Le lieu du drame – mot issu du latin drama signifiant une histoire – est bucolique : le canal de la Thièle traverse la petite ville vaudoise d’Yverdon en Suisse romande.

Le canal se meut, à la ralentie, droit et docile, de la plaine à la ville et de la ville au lac. Deux talus d’herbe fauchée lui servent de flancs, surmontés de la promenade goudronnée, plantée de bouleaux.

Un fait divers va troubler la tranquillité du lieu : une petite fille de cinq ans échappe à la surveillance de sa mère et tombe dans l’eau. Plusieurs personnes présentes sur les lieux donnent leur propre version de ce qu’elles ont vu ou fait pour éviter la noyade de l’enfant.

Une histoire minuscule ? Oui, minuscule comme Les Vies minuscules de Pierre Michon et l’analogie me semble profonde. Le drame sera le centre autour duquel gravitent des personnes inconnues, mais nous nous trouvons dans le canton de Vaud et les vies en question relèvent d’une tout autre sociologie que la campagne française de Pierre Michon.

Almina la mère d’Ella vient de Bosnie : guerre, horreurs, fuite et au bout la Suisse mais pas la paix, abus en tous genres et dérive identitaire.

Le pêcheur a prêté un instant le moulinet de sa canne à pêche à la petite Ella. Le retraité de la poste a sauté à l’eau et sorti la petite.

Steve, l’ado fils d’une mère célibataire en quête de repères, tenté par l’extrême-droite pour des actions coups de poings, a vu la petite.

La gamine, oui, je l’ai remarquée, parce qu’en plus de l’autre étrangère au bébé qui chantait dans sa langue, j’ai été dérangé par une mère en train d’arriver qui appelait sa gosse ou disait un truc. Je sais tout de suite d’où ça vient, parce qu’en plus du physique ils ont l’accent.
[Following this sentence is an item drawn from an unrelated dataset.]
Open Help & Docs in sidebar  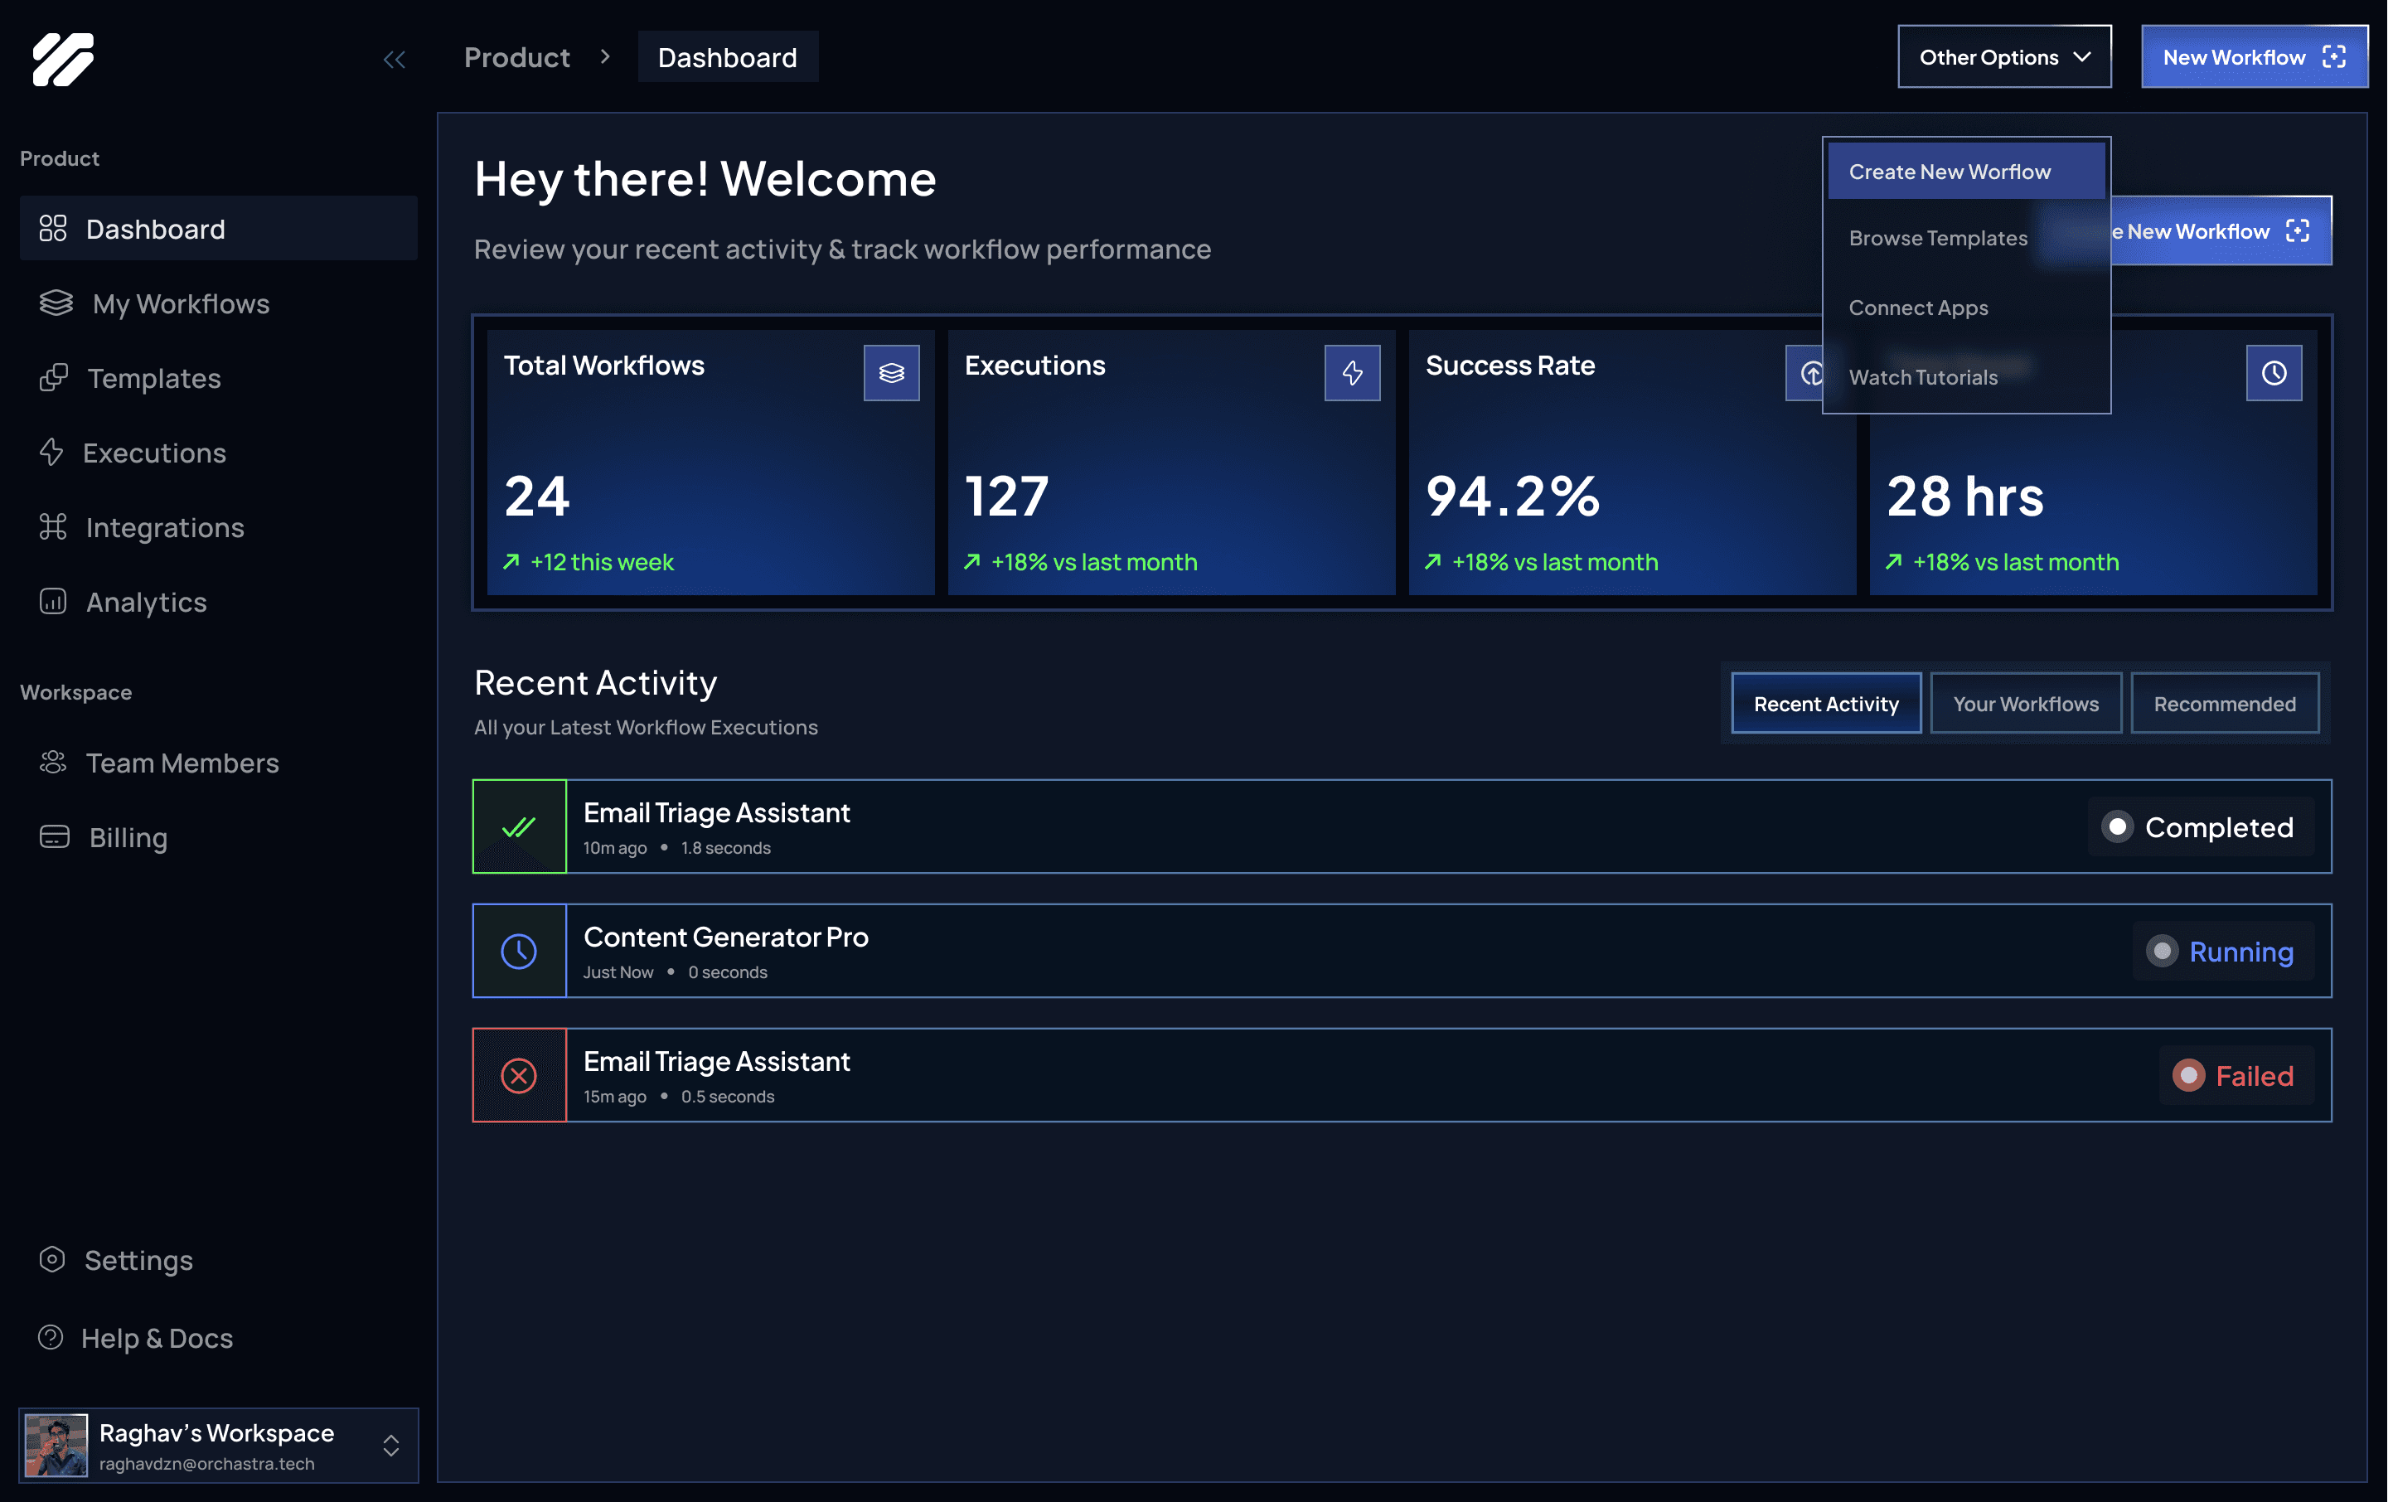[x=157, y=1338]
L’étrangère au bébé, c’est Berivan, baby sitter d’origine kurde, fuite dramatique avec sa tante alors qu’elle était petite, mais passeport suisse et traumatisme indélébile.
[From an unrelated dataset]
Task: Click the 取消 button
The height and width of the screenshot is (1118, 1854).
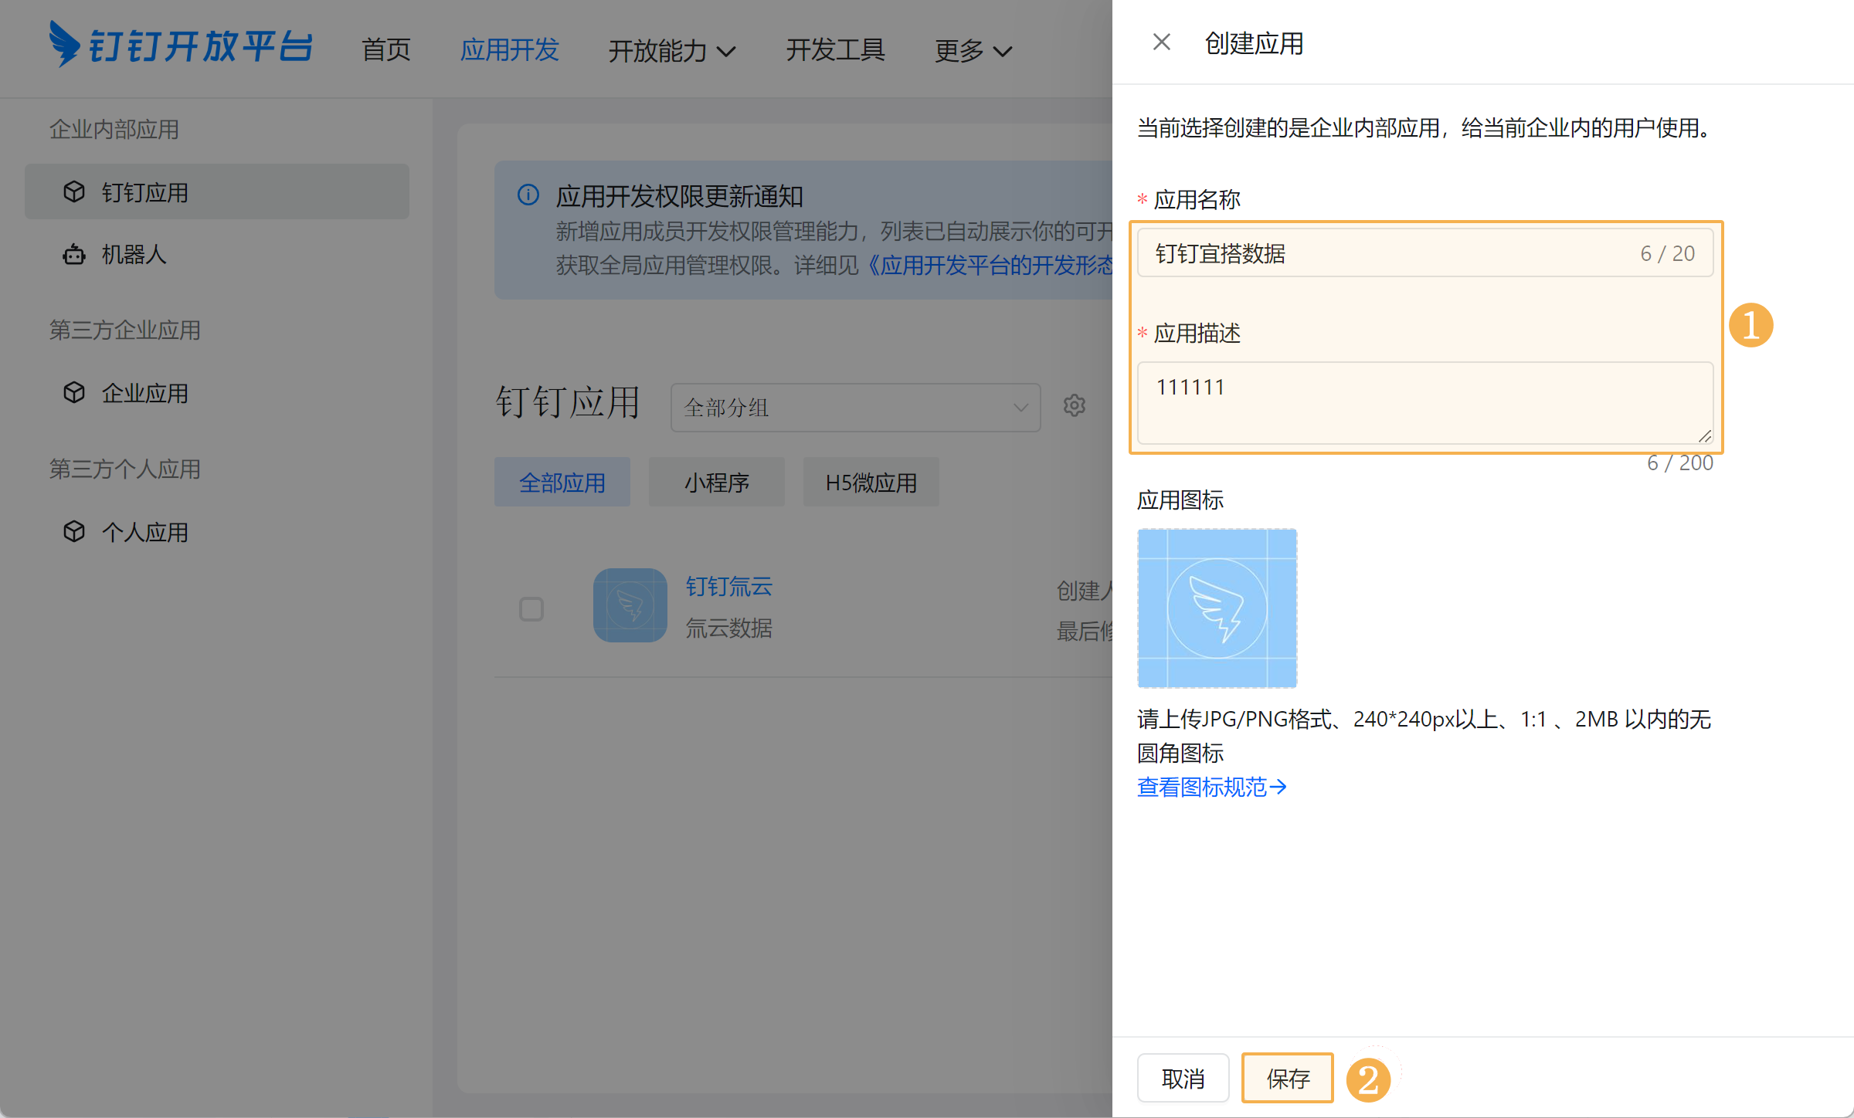Action: pyautogui.click(x=1183, y=1078)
Une jeune femme passe sur l’autre rive avec un violon. L’autre rive, un rêve, une échappée sur une vie possible, avec de la musique et de la beauté. Elle s’appelle Marcella et ne donnera pas vraiment son point de vue, elle est à côté de l’histoire, comme une ouverture pour Steve dans sa vie fermée.

La dernière personne est la vieille dame ; elle a vu le drame de loin, sur son balcon, alors qu’elle préparait sa mort, c’est elle qui a donné l’alerte au pêcheur.

Des vies minuscules à Yverdon, petite ville paisible du canton de Vaud. Des vies douloureuses, chahutées, où la solitude raisonne en basse continue.

Quant à l’écriture, chapeau madame Gilliard, du Raymond Queneau féminin, moins de jeu, plus de profondeur et une empathie profonde. On ne peut que s’incliner devant l’adéquation absolue entre les personnages et leur manière de s’exprimer, les idiomes vaudois et les tournures si particulières du canton : on les entend parler, accent traînant, chantant. Et la rocaille, les tournures « incorrectes » de qui a appris la langue sur le tas, chahuté entre école et langue maternelle, bonnes volontés et noyau dur de l’identité.

La fin de l’histoire, je ne vous la dévoilerai pas. Lisez ce livre choral, d’une profondeur et d’une sensibilité stupéfiantes.